Luís Filipe Vieira diz que vai aplicar dinheiro da NOS na redução do passivo

Presidente do Benfica aborda o novo contrato de direitos televisivos e diz que não vai contratar reforços no mercado de inverno

Luís Filipe Vieira, em entrevista ao semanário Expresso, comentou o negócio entre o Benfica e a NOS para a cedência dos direitos televisivos dos jogos da I Liga disputados no Estádio da Luz, revelando qual será o plano para o futuro próximo.

"Reforços em janeiro não têm nada a ver com este acordo. Parte substancial será para reduzir o passivo. Vamos reforçar a nossa aposta no Caixa Futebol Campus: na formação", garantiu o presidente do Benfica, apostado em deixar "um Benfica credível, mais português e sem dívida, ou com dívida residual", para o sucessor.

"Gostava de ter encontrado este Benfica quando assumi funções de presidente", desabafou Vieira, que garante que o Benfica continuará a ter autonomia total. "Os donos da bola serão sempre os clubes, e nunca os operadores", vincou.

O presidente do Benfica reagiu, ainda, ao facto de o novo acordo com a NOS inviabilizar a centralização dos direitos televisivos na I Liga. "Não foi só o Benfica que passou a encarar a centralização como um processo quase impossível. A própria Liga assumiu recentemente essa impossibilidade em documentos que foram partilhados com todos os clubes", alegou.
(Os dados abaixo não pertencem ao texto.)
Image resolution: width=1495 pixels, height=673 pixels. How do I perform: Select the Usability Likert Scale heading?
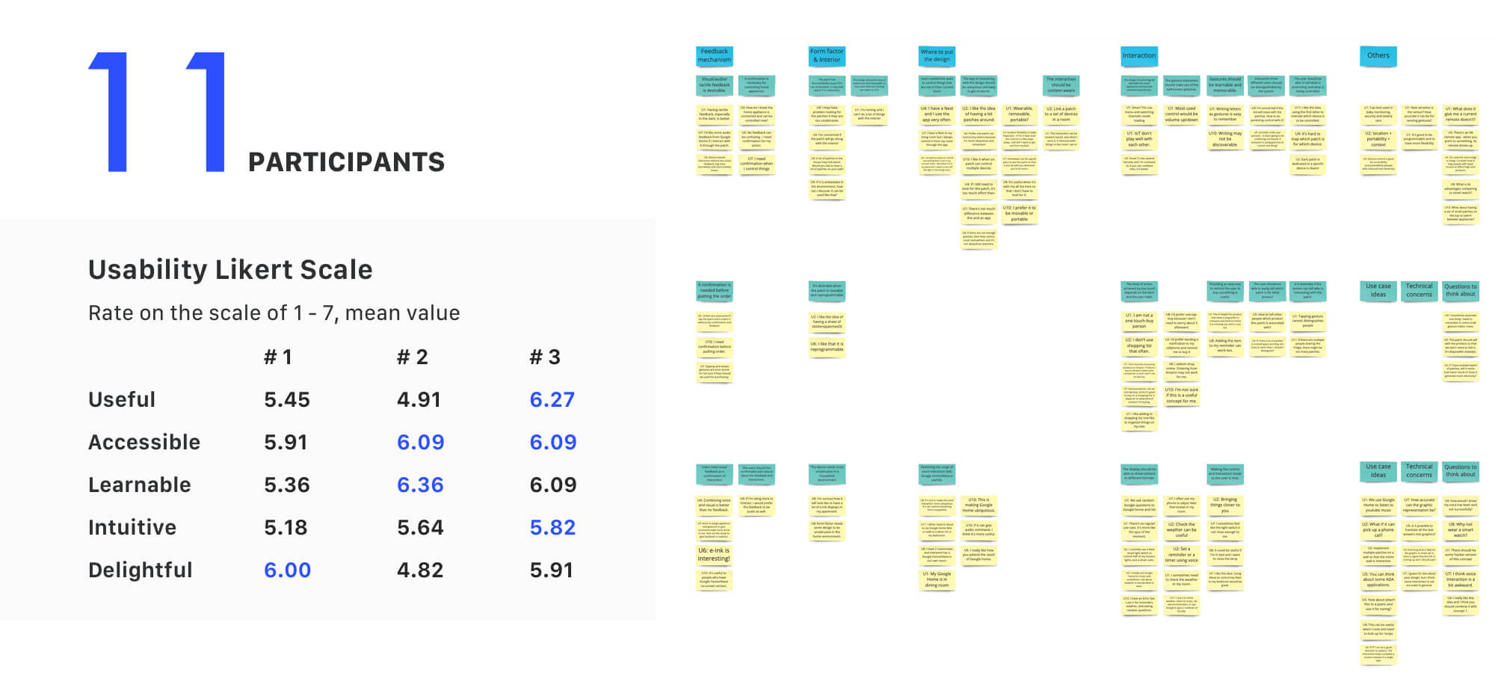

Luís Filipe Vieira reivindicou, ainda, a luta pelo título de campeão. "Reconheço que a equipa tem mais jovens e isso significa dar tempo de crescimento à equipa. O Benfica está preparado para discutir o título, mas nunca iremos comprometer o médio e longo prazo", definiu.
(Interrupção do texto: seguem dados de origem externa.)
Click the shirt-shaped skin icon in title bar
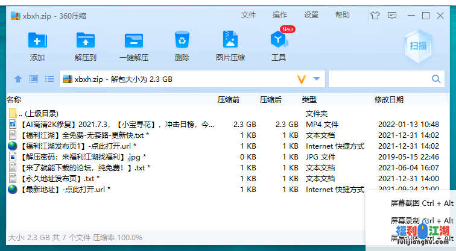(376, 15)
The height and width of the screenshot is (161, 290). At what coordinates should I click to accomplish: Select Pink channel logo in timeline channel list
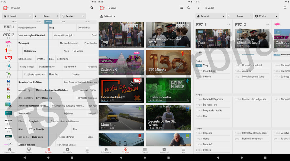coord(8,43)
O Benfica, recorde-se, informou a CMVM que "o contrato [com a NOS] terá início na época desportiva 2016/2017 e terá uma duração inicial de três anos, podendo ser renovado por decisão de qualquer das partes até perfazer um total de dez épocas desportivas, ascendendo a contrapartida financeira global ao montante de 400 milhões de euros, repartida em montantes anuais progressivos".